Eriol la retuvo de la mano y ella lo volvió a ver.
_ ¿Qué te pasa Eriol? ¿Te sientes bien?_ preguntó mirándolo.
_ ¡Sabes que siempre voy a quererte, aunque talvez algún día esté con otra persona! ¡Es algo que no va a cambiar!
_ ¡Sí, lo se! Y ya sabes lo que creo también.
_ Ariel se fue para siempre. Nunca más va a volver a controlarme… ¡Soy yo el que te habla, no él!
_ Es genial, pero no entiendo qué tiene que ver con esto.
_ Es que yo… necesito… _ y jalándola hacia sí la besó.
Ella se quedó inmóvil de la sorpresa. No hizo nada por apartarlo.
_…despedirme de ti, y de la idea de tenerte conmigo para siempre_ dijo él con lágrimas en los ojos.
Ella lo miró y lo besó de regreso.
_ Este es el adiós definitivo ¿Ok? ¡Después de esto nunca más! ¿Entendiste?_ le dijo ella.
Él asintió con la cabeza.
_ Ahora volvamos al hotel, hace frío_ dijo ella sonriendo.

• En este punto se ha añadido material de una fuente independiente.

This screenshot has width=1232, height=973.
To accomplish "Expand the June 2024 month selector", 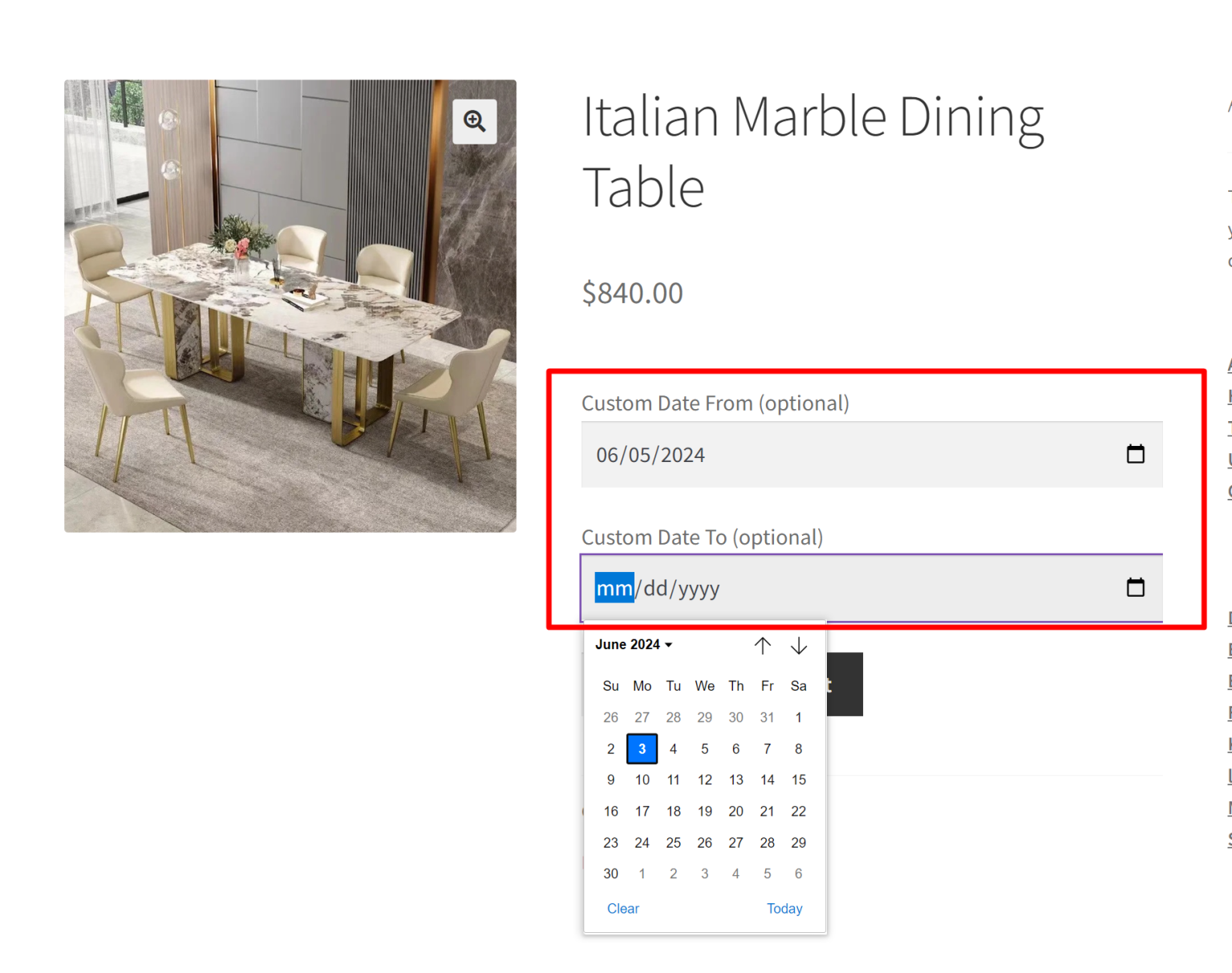I will point(634,645).
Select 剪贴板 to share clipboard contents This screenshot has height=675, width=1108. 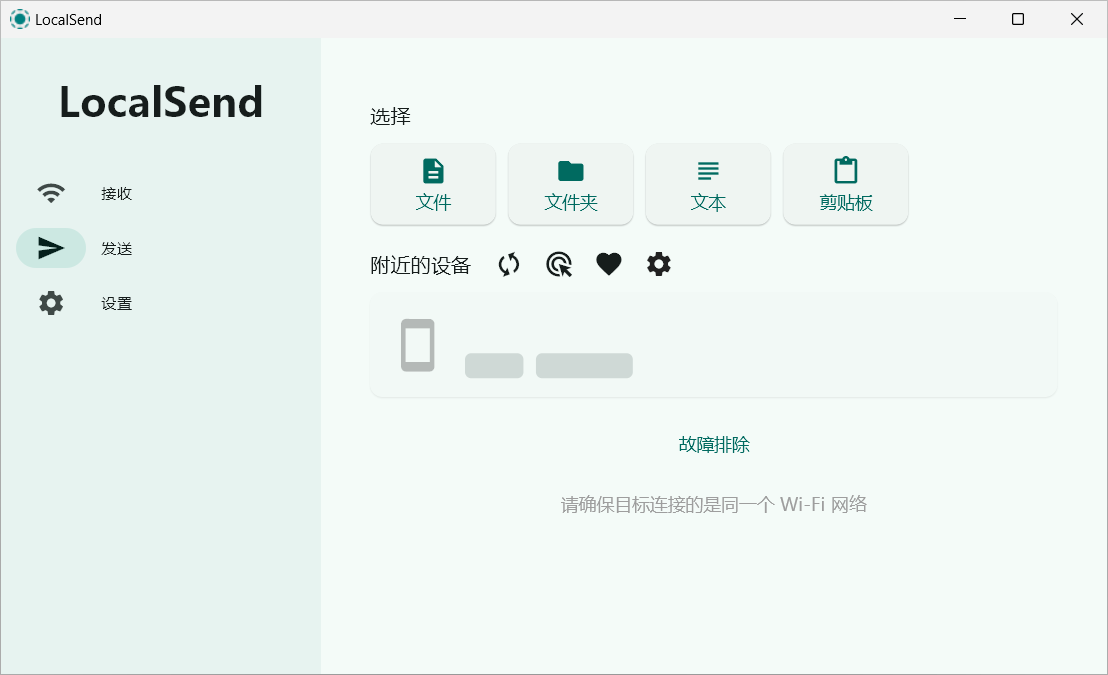pyautogui.click(x=845, y=184)
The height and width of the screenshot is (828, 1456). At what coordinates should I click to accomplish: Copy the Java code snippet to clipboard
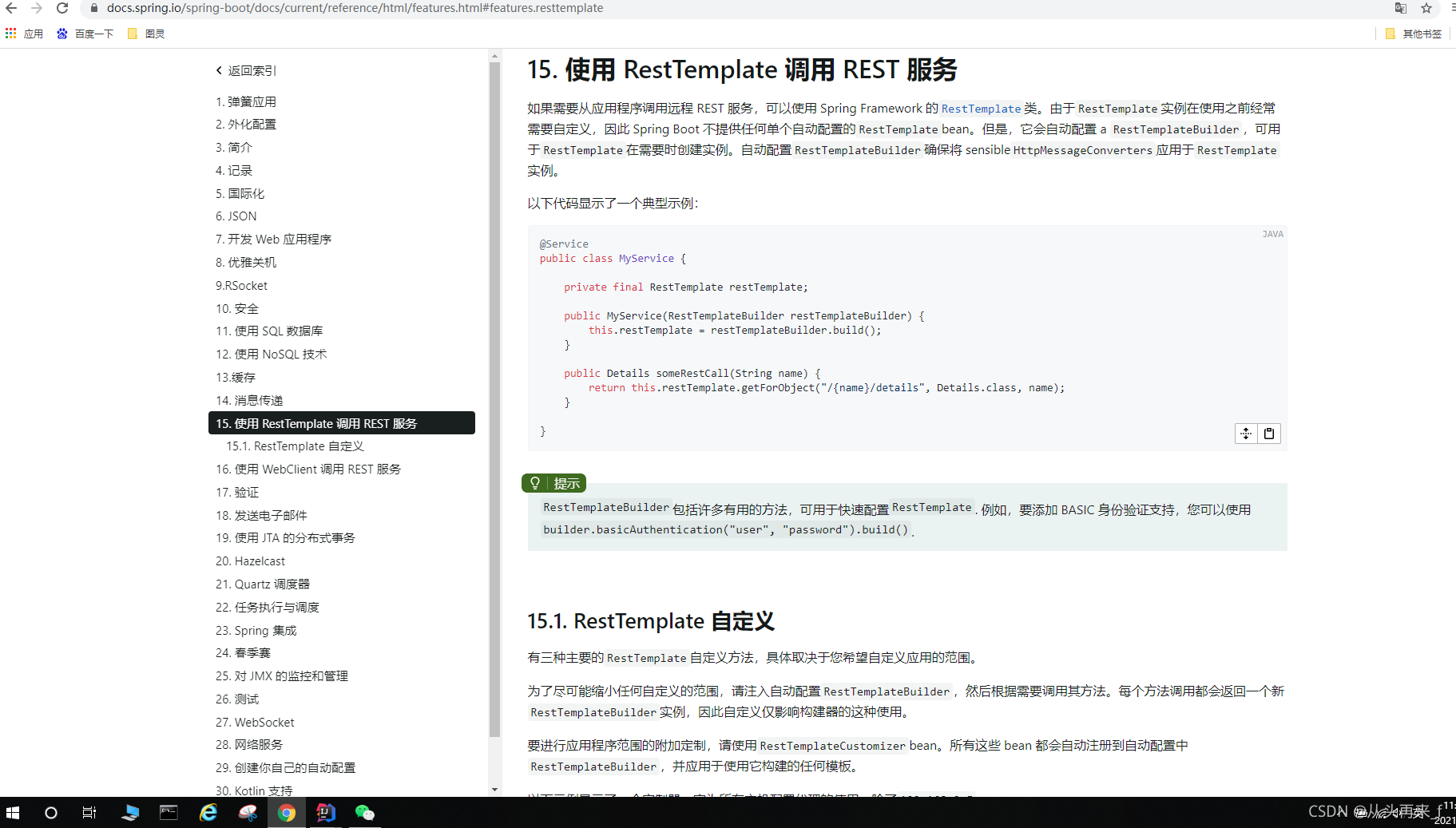(1268, 433)
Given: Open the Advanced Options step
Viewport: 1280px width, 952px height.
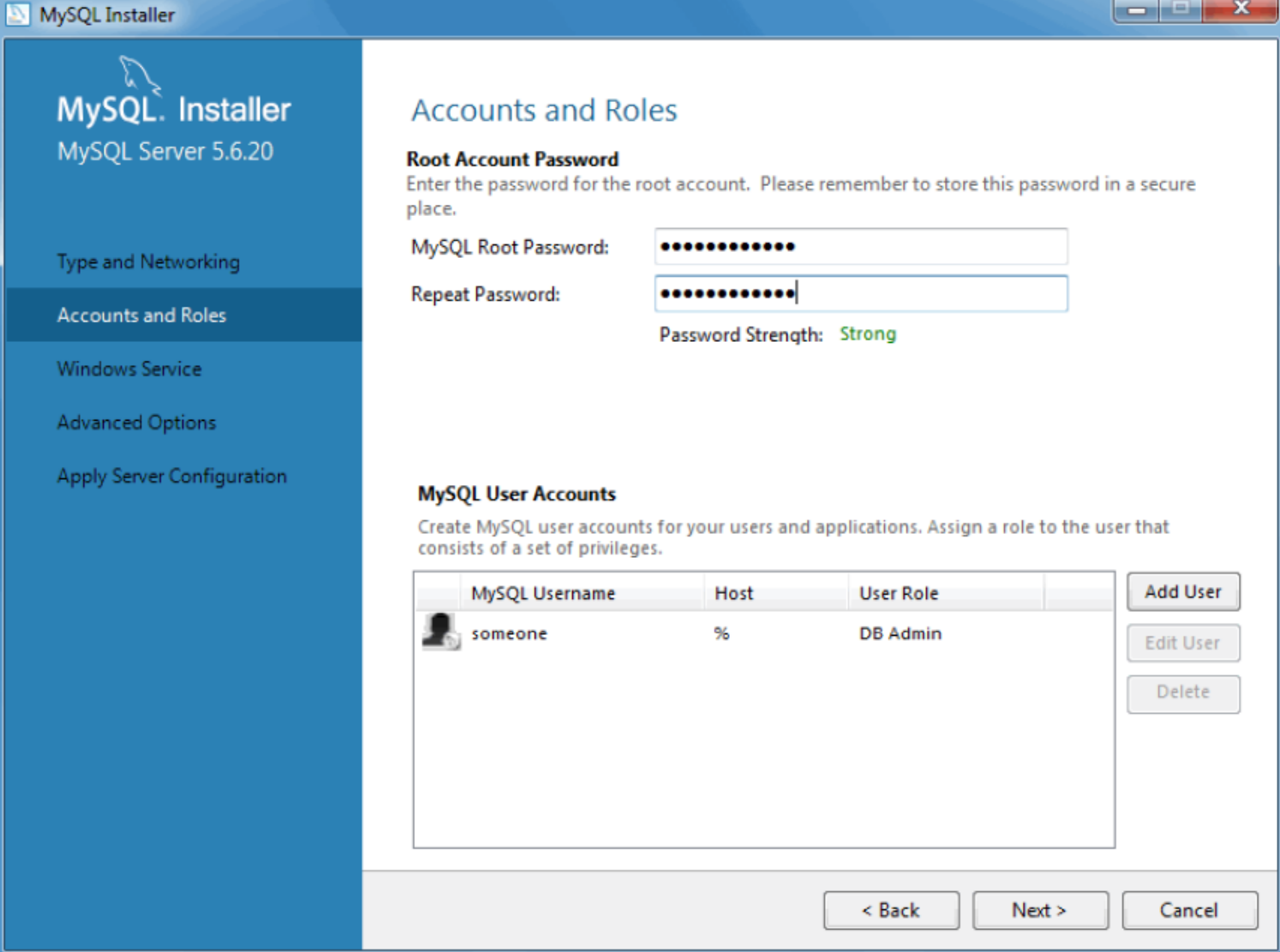Looking at the screenshot, I should (x=135, y=422).
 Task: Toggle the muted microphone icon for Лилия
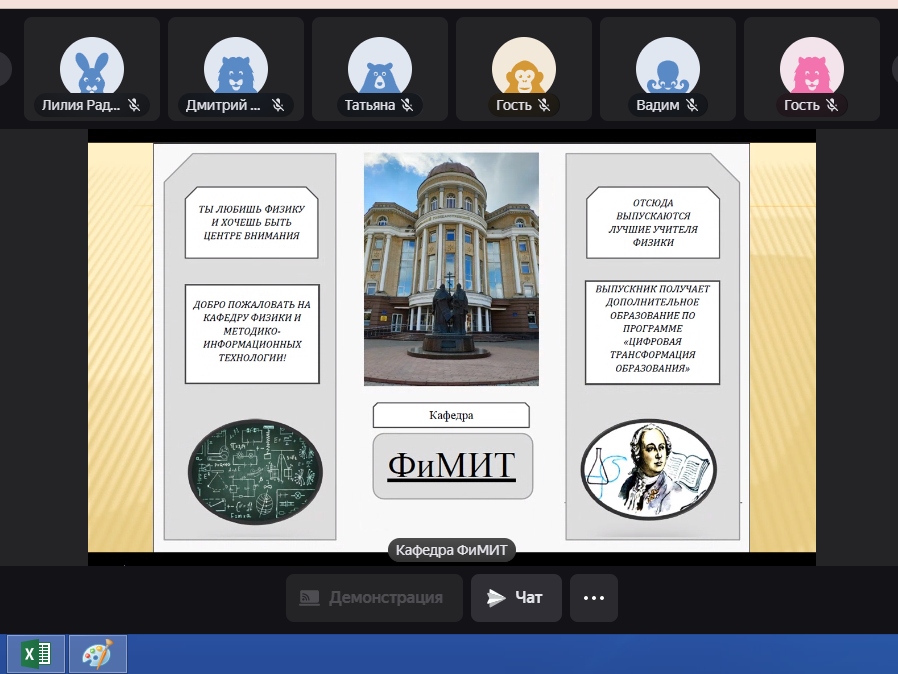point(134,105)
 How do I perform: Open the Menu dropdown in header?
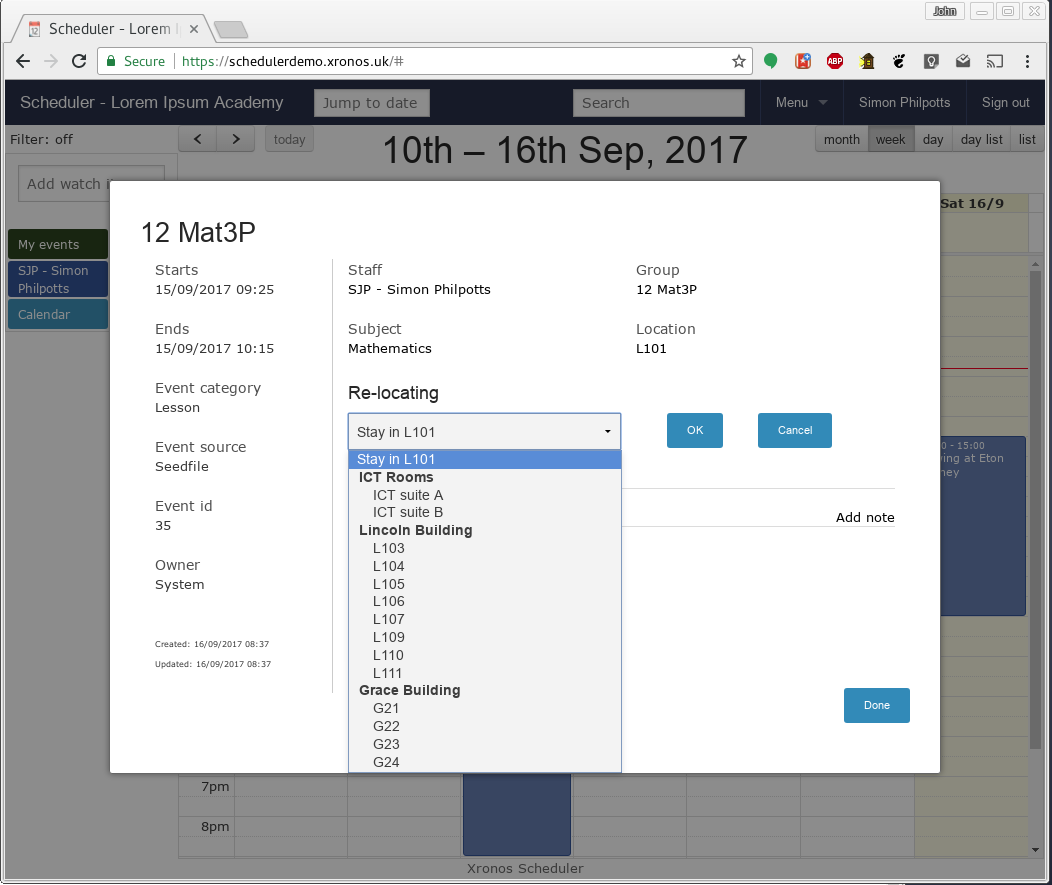click(802, 103)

Cuando volvió al hotel, Yoshi la esperaba y aunque no quisiera, tenía una mirada de preocupación en el rostro.
_ ¿Hablaste con él?_ preguntó Yoshi.
_ Sí lo hice_ dijo ella.
_ ¿Y… qué mas pasó?_ dijo él.
_ Le di un beso de despedida. Fui clara y definitiva con él.
_ ¿Por qué lo besaste?_ dijo el con desánimo.
_ Porque bien que mal él me ama, y creo que se lo merecía. Le va a costar, ¿O acaso, dime tú si a ti no te costaría despedirte de mí sabiendo que me amas y que renuncias a mí para siempre?
_ Sí, ¡Cuando te fuiste, fui muy infeliz!
_ ¿Aún desconfías de mí? ¡No seas tonto! Solo te amo a ti, nunca nada ni nadie se meterá en el centro de los dos. ¡Eso te lo juro!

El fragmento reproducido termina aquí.